__Task to complete__
In the passage on Mercer's Colony below, why did Mercer organize the Texas Association? Answer in one to three sentences.

__Excerpt to read__
※ ※ ※

Charles Fenton Mercer, a member of the House of Representatives from Virginia, secured a colony as a land grant from the Republic of Texas in 1844. Mercer's colonizing association was officially called the "Texas Association" but is more commonly referred to as Mercer's Colony. The colony grew out of a statute enacted by the Texas Congress on February 4, 1841, restoring the Mexican policy of granting empresario contracts to persons who promised to survey the lands and settle individuals and families on the unclaimed public land of the republic.
Republic of Texas President Sam Houston granted Mercer a contract to settle at least 100 families a year for five years, beginning on January 29, 1844, despite opposition from Texas' current residents. Mercer soon organized the Texas Association, to advertise and promote colonization, and sold shares at $500 each to investors in Virginia, Florida and Texas.
The colony was located east and south of the Peters colony, and lay between the Brazos and Sabine rivers, north from Waco to McKinney in Collin County, covering all or part of 18 present Texas counties, including Hunt, Rains, Rockwall, Kaufman, Van Zandt, Henderson, Navarro, Hill, McLennan, Johnston, Ellis and Dallas.

※ ※ ※

__Dataset records__
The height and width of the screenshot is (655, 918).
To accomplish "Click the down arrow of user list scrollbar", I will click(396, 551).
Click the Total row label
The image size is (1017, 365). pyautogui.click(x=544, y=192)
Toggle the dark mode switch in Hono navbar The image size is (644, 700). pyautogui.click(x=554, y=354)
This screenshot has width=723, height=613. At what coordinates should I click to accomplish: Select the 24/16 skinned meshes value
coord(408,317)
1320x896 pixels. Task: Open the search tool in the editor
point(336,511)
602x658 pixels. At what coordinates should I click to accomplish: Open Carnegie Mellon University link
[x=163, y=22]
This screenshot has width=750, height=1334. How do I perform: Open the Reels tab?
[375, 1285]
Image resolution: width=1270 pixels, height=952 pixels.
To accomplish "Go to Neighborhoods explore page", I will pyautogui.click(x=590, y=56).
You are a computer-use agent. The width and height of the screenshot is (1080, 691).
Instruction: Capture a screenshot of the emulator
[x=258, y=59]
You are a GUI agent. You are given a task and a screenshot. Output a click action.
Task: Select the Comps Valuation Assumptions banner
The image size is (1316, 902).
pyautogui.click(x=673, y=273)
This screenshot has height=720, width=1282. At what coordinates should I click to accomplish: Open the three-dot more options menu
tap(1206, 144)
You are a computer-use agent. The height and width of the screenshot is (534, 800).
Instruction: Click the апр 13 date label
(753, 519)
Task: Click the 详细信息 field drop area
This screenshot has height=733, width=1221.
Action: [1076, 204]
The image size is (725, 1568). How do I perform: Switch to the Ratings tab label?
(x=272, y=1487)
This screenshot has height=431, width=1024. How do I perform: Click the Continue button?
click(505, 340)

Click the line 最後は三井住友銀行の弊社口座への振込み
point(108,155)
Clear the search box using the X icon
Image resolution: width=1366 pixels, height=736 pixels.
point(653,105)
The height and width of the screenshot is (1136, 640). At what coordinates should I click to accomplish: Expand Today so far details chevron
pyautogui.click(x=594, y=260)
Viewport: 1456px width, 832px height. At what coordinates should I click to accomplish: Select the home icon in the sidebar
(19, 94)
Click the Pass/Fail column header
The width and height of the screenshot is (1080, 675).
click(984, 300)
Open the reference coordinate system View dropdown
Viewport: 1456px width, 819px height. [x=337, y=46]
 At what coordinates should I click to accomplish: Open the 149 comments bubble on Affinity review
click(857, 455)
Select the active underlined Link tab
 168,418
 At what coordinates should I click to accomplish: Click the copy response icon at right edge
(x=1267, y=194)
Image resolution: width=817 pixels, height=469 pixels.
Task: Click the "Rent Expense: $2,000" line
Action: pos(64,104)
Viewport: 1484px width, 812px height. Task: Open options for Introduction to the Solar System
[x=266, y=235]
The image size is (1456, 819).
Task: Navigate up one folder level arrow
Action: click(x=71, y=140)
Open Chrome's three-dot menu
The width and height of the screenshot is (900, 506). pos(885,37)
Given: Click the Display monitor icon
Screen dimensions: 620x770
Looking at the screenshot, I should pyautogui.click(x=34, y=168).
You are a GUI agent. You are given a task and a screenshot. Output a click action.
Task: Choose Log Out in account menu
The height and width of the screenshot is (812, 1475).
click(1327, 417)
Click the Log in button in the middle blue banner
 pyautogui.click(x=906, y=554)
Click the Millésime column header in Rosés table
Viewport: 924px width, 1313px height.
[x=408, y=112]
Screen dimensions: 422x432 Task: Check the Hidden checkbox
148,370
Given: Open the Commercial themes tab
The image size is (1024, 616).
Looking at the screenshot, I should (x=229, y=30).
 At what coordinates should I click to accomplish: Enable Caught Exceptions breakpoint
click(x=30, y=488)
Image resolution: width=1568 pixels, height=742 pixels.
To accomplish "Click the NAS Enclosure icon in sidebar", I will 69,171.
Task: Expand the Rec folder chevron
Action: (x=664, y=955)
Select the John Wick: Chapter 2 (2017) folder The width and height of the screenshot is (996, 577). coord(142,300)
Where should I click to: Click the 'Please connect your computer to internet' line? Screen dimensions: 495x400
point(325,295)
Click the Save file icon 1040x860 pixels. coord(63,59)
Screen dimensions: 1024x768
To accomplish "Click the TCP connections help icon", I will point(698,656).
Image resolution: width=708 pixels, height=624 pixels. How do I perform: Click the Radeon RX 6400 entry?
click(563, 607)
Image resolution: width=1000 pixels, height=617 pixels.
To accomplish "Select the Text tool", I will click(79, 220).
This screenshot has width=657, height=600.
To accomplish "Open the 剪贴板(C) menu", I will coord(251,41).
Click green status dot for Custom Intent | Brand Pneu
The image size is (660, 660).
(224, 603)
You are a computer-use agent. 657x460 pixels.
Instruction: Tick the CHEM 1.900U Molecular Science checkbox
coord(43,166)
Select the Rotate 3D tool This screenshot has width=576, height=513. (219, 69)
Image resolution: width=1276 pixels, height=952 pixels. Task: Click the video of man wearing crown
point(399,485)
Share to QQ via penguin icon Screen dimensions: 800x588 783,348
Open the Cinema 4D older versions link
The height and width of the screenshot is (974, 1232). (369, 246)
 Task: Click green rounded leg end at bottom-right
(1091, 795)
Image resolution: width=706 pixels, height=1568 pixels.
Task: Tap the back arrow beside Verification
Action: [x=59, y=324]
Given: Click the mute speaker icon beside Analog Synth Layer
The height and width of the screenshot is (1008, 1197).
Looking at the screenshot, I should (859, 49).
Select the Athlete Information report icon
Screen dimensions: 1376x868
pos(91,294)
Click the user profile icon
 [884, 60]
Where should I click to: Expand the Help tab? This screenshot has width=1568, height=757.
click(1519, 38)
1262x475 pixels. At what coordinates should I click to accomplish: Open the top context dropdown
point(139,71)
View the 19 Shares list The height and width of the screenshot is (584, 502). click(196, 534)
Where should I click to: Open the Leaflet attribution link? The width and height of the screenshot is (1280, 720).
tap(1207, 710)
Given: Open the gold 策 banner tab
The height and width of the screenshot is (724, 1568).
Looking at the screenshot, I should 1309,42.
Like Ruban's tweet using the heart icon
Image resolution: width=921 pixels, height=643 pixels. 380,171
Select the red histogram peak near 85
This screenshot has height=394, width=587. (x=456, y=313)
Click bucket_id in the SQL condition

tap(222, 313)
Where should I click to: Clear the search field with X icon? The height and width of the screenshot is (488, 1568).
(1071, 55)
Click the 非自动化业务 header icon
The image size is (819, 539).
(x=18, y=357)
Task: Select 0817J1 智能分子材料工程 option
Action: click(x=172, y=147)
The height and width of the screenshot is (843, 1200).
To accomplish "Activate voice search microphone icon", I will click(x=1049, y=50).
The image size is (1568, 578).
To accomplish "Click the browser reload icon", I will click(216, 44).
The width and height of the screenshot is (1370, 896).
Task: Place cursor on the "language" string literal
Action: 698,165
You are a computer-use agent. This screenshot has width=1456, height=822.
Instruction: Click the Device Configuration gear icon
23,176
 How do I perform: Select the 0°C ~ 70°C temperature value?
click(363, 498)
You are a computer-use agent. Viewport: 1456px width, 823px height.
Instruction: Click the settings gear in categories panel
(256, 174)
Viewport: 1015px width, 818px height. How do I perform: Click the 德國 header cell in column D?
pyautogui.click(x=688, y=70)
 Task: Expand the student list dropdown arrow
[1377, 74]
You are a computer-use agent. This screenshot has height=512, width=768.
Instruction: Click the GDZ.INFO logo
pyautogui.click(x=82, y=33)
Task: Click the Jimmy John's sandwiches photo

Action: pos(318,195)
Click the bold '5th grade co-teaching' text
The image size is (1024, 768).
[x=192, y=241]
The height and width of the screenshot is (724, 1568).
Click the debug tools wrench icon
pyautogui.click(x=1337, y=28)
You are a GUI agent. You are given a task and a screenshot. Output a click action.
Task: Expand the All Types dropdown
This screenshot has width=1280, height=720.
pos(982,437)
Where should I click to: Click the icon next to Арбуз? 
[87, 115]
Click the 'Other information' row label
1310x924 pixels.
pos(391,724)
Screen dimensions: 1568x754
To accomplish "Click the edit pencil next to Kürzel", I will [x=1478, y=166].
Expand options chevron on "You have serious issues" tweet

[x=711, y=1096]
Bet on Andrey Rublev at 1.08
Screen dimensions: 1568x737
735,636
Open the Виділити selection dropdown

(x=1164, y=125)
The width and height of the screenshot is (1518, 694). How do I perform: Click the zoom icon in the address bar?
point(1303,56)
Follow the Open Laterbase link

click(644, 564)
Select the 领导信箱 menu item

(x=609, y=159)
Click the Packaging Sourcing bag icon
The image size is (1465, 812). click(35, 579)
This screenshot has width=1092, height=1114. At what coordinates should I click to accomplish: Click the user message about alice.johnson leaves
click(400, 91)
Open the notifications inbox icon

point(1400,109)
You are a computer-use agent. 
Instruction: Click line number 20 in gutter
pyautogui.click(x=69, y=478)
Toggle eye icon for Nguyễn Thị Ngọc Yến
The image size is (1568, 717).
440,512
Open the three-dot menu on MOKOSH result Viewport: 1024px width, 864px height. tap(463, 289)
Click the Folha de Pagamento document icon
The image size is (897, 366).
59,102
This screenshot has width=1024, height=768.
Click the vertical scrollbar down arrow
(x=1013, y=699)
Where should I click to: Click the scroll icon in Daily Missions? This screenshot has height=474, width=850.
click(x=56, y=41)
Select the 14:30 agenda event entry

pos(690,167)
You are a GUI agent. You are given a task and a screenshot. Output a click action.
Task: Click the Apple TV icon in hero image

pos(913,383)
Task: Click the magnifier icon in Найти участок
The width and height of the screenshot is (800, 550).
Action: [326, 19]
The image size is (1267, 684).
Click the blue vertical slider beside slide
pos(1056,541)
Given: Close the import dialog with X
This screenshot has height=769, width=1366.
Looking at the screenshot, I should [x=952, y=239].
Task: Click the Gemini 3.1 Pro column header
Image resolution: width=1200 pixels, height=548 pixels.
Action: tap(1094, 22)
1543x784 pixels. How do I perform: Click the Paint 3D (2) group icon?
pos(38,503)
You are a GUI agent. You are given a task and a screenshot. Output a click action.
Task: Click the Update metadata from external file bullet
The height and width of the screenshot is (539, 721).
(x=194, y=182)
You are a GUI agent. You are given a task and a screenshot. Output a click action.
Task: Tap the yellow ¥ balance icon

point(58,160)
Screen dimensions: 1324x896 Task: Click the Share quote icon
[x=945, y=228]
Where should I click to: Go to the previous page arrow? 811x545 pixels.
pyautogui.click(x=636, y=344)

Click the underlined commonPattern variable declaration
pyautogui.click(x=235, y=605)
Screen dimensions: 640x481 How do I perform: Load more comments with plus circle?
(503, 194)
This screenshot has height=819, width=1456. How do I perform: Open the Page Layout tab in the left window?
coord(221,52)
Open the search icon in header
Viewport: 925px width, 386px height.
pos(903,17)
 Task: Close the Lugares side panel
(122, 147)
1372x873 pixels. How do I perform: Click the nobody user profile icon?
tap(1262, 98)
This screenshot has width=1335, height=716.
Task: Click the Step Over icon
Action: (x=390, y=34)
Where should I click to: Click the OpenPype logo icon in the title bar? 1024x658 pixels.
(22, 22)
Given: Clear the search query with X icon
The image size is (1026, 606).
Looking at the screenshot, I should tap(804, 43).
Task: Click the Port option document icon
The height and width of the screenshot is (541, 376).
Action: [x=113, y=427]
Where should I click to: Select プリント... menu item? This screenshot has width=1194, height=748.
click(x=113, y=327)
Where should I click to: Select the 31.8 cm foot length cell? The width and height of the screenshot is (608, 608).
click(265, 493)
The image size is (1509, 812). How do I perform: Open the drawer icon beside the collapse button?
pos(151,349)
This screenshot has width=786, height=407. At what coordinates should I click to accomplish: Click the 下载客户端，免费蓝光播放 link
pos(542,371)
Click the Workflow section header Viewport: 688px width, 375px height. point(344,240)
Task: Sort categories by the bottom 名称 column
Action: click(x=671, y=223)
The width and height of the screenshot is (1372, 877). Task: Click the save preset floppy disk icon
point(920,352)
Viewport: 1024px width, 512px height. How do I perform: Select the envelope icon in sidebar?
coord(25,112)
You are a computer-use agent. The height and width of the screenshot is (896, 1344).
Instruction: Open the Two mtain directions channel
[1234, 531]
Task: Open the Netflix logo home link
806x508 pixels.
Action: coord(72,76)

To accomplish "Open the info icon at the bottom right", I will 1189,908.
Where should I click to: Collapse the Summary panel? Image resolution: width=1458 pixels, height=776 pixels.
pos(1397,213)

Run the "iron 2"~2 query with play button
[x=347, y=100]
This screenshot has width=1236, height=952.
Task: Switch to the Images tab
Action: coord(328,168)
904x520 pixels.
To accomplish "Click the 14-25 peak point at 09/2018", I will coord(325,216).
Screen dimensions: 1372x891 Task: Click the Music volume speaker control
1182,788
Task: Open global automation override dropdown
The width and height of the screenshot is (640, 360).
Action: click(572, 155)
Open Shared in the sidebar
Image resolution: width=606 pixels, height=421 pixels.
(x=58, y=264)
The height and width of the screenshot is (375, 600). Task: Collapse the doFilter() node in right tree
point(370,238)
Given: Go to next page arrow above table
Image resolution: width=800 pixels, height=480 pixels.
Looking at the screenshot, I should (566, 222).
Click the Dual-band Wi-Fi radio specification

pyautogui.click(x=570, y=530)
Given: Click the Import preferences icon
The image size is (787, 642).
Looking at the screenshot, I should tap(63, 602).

※ ※ ※

__Reply__
Mercer organized the Texas Association to advertise and promote colonization, which his contract required: settling at least 100 families a year for five years. The association sold shares at $500 each to investors in Virginia, Florida and Texas.